制御性能と制御器の複雑度を考慮したロバスト制御器の新しい設計法とその応用


制御系設計用のモデルと実制御対象との間にはモデル化誤差があるため,設計された制御器が実際には必ずしもうまくいかないことが起こりうる.そこで,ある程度の大きさのモデル誤差があっても良好な制御性能が保てるようなロバスト性(頑健性)が必要となる.このため,モデル誤差を系統的かつ定量的に考慮できるためのロバスト制御理論が注目を浴びてきた.
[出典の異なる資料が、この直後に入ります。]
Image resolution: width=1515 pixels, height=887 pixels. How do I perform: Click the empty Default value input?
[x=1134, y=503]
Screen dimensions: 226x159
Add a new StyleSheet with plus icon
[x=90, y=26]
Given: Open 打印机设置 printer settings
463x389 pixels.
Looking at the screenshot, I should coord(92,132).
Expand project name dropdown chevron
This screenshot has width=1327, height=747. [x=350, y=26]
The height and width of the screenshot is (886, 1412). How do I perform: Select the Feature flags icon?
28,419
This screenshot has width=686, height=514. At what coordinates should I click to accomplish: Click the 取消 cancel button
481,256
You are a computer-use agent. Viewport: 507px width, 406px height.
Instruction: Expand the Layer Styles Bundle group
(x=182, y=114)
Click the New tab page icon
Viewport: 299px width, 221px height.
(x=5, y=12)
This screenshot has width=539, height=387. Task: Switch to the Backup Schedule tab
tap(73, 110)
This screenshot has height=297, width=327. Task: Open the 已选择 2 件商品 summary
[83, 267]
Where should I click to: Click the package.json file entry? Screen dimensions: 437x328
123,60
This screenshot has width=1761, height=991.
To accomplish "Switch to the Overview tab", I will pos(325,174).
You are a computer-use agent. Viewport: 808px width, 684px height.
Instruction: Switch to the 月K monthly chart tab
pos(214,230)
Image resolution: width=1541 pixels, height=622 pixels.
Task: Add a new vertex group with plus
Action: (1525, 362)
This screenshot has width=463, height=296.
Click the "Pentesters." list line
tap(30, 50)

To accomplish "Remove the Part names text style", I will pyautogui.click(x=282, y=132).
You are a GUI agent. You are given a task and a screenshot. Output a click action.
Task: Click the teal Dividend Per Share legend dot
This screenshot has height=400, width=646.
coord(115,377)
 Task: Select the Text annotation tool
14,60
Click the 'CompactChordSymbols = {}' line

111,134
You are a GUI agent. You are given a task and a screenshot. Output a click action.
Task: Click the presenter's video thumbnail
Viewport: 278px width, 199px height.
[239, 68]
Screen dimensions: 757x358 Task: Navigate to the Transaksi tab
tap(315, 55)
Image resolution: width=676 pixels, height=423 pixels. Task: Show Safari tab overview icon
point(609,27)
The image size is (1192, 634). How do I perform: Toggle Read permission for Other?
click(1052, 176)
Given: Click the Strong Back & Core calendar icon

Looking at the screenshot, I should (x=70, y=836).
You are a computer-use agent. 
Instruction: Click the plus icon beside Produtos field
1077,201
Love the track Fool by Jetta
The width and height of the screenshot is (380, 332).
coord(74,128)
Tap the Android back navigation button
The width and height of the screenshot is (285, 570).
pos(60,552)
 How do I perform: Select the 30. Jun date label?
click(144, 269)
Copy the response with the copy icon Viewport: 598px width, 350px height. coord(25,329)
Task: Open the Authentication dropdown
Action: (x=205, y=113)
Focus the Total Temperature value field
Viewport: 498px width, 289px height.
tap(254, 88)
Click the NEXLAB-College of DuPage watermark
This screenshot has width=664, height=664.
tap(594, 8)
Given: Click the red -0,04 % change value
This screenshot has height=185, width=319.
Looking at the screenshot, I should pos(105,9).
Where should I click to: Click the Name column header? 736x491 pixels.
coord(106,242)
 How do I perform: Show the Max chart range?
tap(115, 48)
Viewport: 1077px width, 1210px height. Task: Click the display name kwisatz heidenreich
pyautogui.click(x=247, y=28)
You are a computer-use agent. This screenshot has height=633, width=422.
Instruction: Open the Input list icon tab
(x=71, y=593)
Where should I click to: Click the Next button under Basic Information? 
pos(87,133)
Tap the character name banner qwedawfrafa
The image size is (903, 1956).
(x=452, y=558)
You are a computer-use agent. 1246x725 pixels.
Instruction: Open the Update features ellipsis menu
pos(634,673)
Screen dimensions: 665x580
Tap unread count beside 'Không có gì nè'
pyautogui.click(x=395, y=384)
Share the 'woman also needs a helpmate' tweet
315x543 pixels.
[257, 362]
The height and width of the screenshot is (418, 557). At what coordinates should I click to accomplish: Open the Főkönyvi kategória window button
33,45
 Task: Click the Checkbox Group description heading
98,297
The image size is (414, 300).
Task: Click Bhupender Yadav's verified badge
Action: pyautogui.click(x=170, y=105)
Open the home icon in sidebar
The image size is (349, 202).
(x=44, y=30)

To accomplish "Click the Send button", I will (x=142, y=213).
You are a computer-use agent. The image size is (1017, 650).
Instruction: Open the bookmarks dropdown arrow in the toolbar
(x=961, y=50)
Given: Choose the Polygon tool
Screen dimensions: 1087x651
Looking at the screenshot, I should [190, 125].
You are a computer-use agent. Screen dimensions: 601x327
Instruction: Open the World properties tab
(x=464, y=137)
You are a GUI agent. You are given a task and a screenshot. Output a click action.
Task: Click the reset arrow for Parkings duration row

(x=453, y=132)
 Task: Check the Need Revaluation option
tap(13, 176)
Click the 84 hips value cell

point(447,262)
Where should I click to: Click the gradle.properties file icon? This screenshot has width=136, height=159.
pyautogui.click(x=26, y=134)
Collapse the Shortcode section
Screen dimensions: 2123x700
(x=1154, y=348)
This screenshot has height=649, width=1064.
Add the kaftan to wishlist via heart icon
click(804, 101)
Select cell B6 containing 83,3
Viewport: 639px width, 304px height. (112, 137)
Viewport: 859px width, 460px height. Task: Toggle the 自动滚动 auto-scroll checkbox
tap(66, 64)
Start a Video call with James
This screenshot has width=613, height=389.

しかし,ロバスト制御理論の中核であるH∞制御理論を実システムに適用するには,標準的なH∞制御理論の前提条件を満たさない特異問題やH∞制御器の次元が高いなどの問題があった.我々は,未解決とされていたH∞制御の特異問題やH∞制御器の低次元化問題に関する研究に従事している.特異H∞制御問題に対しては,その完全な解法を与えるとともに,いくつかの特異分解問題を解決している.また,H∞制御器の低次元化問題に対しては,従来の研究と異なり,全次元制御器の制御性能と同レベルの制御性能を持つ低次元H∞制御器の存在性・設計法を研究し,一般化プラントの不安定な零点や無限遠零点の固有構造に着目し,低次元H∞制御器の統一的な解析・設計法を確立するとともに,ロボットに代表されるメカトロニクス系のサーボ制御へ応用している.それらの研究成果は権威のある国際学術雑誌に数多く掲載されている.

現在,いままで得られた成果をもとに,制御性能と制御器の複雑度を考慮した低次元ロバスト制御器の新しい設計・解析法を開拓するとともに,その実システムの制御への応用を図っている.